Controlling robots.txt – important technical element of an SEO strategy
Last year, on June 30, 2014, robots.txt celebrated its 20 years anniversary. Not all webmasters were happy with that fact, but only those who know how to configure robots.txt properlyJ. At the beginning of 90s, websites didn’t have such a powerful bandwidth, so the situation when a website could not cope with the influx of crawlers was quite common… A lot has happened since that time, but robots.txt still has not lost its relevance. Now it is time to dispel the mystery of using the Robots meta tag elder brother. Here we go!
Robots.txt file tells crawlers if they are permitted to scan and index, or must ignore various site parts. This text file should always be named as robots.txt, in low letters, and be placed in a root directory. To check whether Googlebot has access to the file, you have to enter its URL-address to a browser.
For example, http://LinksManagement.com/robots.txt
Our Robots.txt protocol is:
Does my site really need robots.txt?
Very often, our clients ask us about the importance of robots.txt file for a website as a whole in terms of search engines optimization. And there is a definite positive answer on the question whether you need robots.txt or not. Starting from 1994 this file allows site owners to communicate with SEs using a language they understand. Robots.txt not only tells SEs what they have to index but also provides them with the address of XML sitemap for more thorough scanning and correcting webpages rankings.
Of course, the absence of this feature will not stop SEs – they will continue to meticulously scan every web page for its subsequent indexation – but we strongly recommend you to get robots.txt and configure it to improve your search results. A fortiori, creation a robots.txt file will not take you more than a quarter of an hour.
A small digression: sitemap.xml installation
Sitemap.xml contains a list of site pages and instructions to search engines on how to visit these pages. The existence of such a file improves site indexing.

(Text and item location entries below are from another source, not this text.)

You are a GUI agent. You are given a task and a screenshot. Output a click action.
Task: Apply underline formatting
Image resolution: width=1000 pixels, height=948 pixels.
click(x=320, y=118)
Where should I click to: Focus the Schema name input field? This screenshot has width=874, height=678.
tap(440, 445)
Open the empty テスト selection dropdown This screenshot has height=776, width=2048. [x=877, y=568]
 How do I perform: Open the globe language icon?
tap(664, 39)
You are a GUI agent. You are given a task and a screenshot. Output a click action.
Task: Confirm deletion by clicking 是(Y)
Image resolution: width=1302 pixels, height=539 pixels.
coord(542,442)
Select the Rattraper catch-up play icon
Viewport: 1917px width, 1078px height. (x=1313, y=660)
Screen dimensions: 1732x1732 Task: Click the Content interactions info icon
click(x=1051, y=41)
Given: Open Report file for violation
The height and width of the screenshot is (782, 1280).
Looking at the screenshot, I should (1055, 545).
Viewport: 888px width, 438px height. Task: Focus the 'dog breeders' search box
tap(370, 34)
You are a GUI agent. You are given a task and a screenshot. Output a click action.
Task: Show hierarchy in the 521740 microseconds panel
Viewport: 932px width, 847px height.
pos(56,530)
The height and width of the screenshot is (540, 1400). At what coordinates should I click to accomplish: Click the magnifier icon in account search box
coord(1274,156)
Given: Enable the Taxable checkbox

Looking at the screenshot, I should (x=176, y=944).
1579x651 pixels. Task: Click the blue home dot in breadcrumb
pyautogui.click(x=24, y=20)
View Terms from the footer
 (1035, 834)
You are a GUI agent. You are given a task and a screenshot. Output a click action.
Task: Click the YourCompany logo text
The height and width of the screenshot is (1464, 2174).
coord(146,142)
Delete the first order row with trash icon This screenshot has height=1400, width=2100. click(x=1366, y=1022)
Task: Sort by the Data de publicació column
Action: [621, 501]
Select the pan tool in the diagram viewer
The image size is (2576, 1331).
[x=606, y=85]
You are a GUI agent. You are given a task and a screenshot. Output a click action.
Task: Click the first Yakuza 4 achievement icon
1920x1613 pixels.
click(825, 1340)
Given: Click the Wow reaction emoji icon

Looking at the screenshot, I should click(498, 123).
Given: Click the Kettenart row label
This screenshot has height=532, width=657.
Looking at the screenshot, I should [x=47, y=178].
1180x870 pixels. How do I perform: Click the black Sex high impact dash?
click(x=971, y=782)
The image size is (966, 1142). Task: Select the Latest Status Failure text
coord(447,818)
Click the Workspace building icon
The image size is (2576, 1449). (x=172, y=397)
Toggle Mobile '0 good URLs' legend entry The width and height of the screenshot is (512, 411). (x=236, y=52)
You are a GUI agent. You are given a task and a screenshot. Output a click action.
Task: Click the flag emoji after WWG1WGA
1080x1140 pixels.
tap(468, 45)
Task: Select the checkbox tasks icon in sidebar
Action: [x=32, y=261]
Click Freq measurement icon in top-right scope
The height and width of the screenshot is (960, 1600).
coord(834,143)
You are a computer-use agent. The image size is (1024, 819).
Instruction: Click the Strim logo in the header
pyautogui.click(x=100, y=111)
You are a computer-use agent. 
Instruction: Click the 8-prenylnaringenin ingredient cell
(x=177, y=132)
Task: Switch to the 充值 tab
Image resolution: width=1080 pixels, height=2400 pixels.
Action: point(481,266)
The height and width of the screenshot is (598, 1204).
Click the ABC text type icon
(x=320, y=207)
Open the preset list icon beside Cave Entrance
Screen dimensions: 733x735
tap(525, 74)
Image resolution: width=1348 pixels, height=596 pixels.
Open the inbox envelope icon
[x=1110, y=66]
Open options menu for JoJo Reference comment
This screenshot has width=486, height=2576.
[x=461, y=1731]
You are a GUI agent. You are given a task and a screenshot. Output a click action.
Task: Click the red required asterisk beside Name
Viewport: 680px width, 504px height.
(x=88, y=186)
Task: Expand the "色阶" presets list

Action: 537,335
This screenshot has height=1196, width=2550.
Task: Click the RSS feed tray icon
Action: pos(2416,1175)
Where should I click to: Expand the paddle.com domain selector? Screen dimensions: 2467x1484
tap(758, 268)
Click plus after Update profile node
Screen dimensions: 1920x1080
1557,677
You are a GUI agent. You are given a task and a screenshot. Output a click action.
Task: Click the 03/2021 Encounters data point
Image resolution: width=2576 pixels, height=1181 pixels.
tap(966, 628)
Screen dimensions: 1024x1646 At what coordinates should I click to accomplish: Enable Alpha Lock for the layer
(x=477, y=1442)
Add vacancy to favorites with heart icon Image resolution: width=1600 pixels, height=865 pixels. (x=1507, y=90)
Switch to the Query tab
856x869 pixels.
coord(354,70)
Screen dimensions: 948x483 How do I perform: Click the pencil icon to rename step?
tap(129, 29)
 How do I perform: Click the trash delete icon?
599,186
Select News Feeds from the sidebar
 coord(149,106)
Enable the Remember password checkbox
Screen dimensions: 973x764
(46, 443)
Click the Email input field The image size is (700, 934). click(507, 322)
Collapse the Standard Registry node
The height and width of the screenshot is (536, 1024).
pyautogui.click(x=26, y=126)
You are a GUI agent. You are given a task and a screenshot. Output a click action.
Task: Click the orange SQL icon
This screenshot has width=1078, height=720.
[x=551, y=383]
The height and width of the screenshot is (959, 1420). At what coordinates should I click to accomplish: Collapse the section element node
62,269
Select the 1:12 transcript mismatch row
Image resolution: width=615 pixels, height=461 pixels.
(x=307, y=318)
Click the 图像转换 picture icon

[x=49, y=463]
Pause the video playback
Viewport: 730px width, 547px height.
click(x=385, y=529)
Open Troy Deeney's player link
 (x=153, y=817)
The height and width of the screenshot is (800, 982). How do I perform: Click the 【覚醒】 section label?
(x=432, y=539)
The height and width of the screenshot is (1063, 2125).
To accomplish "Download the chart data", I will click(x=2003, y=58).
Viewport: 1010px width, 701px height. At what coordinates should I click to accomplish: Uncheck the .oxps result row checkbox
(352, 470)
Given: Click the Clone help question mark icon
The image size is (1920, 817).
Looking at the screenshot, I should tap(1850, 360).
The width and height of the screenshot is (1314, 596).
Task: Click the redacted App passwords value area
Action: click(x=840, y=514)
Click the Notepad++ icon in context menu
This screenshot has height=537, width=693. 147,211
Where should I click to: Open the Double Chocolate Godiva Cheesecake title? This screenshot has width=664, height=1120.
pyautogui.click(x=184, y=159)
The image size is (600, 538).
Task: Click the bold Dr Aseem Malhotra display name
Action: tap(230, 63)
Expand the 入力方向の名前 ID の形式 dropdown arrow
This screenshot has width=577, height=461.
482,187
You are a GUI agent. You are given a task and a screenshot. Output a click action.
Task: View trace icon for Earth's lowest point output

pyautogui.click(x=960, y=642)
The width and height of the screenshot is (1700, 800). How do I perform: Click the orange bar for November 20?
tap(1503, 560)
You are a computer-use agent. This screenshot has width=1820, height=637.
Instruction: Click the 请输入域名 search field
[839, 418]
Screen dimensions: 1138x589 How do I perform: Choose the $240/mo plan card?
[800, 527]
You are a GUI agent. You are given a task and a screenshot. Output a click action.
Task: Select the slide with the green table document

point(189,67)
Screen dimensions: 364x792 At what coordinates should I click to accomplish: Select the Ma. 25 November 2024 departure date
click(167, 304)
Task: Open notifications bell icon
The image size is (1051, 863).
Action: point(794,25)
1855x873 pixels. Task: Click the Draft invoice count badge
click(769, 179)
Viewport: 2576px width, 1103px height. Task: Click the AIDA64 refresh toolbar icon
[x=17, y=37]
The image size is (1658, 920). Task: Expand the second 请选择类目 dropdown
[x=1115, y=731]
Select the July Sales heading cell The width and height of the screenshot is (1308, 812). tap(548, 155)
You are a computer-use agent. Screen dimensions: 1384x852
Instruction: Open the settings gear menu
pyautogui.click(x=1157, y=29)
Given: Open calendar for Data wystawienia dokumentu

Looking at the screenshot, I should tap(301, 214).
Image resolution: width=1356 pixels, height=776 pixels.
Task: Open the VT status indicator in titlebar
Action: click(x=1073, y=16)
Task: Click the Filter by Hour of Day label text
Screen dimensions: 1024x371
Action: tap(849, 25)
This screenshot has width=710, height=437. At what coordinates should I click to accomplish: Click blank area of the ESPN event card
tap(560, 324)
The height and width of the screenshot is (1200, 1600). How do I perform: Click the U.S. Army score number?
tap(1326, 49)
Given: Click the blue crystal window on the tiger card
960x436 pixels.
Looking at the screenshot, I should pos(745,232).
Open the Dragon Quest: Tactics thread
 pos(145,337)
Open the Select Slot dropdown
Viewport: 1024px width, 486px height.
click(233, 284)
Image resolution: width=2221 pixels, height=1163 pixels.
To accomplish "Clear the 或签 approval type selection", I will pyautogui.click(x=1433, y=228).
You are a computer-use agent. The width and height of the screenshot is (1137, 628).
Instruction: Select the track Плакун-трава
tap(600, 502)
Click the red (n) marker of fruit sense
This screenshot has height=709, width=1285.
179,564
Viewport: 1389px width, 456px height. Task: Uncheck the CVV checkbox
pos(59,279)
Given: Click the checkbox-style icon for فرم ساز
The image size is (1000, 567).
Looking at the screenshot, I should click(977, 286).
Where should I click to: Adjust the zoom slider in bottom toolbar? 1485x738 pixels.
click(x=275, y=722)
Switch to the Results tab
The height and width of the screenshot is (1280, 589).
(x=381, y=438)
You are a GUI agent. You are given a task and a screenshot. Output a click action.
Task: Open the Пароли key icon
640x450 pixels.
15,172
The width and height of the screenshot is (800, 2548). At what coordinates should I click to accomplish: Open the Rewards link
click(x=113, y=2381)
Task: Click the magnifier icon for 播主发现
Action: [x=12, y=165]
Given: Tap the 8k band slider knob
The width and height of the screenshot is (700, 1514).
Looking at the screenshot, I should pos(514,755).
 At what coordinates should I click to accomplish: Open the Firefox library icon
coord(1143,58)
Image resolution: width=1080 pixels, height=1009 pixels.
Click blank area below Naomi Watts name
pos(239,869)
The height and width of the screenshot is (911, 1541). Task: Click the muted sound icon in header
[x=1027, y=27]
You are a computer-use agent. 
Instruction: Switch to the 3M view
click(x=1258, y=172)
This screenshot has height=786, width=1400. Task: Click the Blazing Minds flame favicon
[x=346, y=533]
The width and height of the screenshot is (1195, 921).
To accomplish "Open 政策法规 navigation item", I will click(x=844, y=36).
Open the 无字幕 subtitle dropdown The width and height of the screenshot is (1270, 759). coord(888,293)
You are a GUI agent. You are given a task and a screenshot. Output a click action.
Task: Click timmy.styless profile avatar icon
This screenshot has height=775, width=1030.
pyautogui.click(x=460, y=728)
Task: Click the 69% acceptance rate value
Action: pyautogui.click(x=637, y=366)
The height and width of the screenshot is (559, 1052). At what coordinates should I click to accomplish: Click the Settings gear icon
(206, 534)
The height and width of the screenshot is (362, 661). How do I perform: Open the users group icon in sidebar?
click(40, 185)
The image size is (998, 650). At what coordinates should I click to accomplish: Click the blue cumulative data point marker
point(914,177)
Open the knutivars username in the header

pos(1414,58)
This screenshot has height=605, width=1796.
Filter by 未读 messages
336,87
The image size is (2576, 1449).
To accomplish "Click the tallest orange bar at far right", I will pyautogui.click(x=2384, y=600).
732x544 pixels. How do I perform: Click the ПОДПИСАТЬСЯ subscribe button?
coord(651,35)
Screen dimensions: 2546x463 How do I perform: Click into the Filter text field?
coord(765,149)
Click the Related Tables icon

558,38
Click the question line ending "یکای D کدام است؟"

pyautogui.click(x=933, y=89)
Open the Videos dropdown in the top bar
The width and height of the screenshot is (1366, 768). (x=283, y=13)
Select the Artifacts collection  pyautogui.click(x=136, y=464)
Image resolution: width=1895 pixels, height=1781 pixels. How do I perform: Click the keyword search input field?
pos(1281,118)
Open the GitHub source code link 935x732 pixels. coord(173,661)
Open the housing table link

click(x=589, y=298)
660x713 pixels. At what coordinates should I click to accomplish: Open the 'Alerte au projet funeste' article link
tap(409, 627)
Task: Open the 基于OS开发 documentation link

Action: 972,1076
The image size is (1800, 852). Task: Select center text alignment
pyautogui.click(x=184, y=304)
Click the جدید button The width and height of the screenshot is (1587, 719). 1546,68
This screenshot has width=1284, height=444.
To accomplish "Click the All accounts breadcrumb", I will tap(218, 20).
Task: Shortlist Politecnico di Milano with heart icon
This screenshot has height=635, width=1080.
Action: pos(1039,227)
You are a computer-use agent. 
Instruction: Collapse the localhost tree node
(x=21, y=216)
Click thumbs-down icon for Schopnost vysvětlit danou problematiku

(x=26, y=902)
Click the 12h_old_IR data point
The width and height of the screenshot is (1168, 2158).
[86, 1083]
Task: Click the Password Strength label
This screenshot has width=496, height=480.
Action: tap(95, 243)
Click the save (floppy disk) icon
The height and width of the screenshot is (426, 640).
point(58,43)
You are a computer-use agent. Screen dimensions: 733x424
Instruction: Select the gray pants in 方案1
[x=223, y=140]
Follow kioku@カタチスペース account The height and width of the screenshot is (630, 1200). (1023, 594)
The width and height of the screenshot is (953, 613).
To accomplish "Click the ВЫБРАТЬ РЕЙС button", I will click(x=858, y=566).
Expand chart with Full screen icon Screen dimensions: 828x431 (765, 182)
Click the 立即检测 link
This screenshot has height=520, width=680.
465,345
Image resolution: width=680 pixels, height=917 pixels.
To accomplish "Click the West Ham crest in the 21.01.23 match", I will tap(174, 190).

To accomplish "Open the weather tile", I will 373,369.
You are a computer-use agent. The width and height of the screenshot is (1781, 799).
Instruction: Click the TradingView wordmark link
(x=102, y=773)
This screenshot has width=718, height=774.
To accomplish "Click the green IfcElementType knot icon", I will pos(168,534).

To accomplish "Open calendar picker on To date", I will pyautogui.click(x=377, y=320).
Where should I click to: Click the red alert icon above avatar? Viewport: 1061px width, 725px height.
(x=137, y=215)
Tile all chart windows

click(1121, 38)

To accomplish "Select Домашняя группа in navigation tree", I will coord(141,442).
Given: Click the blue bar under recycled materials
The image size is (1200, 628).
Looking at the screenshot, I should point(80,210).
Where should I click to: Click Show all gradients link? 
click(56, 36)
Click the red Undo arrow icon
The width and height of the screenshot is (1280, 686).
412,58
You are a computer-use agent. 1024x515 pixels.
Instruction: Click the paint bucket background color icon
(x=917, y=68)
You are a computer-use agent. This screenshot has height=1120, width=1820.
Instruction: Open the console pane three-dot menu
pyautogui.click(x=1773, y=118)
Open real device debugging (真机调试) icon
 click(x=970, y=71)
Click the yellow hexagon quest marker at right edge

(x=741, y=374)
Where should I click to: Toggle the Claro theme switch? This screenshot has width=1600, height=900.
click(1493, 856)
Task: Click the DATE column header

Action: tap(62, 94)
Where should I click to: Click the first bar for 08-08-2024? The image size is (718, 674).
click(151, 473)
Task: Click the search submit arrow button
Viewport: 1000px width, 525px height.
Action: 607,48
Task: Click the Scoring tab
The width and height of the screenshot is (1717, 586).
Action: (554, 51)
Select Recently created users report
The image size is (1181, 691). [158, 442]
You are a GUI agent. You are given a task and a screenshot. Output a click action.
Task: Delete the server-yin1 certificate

The creation of sitemap.xml on WordPress is quite simple, as there are several plug-ins for this purpose. Google XML Sitemaps (link: https://wordpress.org/plugins/google-sitemap-generator/) is the most famous of them (note: you may not find the file in your site directory, as the plug-in creates a virtual file when assessing to it). By setting options, available in Google XML Sitemaps, you’ll allow Google and Bing to know the last changes.
So, the short brief on installing Sitemap is over, let’s get back to the previous discussion.
Google’s recommendation on robots.txt optioning
Google offers its own instrument for checking robots.txt options (link: https://www.google.com/webmasters/tools/robots-testing-tool?pli=1&siteUrl=YOURSITE.COM). Sure, you have to be authorized to use GWT. The checking procedure is the next:
- Select your site in GSC and pass to the tool. Syntax and logic errors in robots.txt will be highlighted, and their number will be indicated under the editing window.
- Specify the desired URL into a box at the bottom of the page.
- Select the robot in drop-down menu to the right.
- Click Check.
- You’ll see “available” or “unavailable” status. In the first case, Google’s robots can navigate to your address, in the second – they can’t.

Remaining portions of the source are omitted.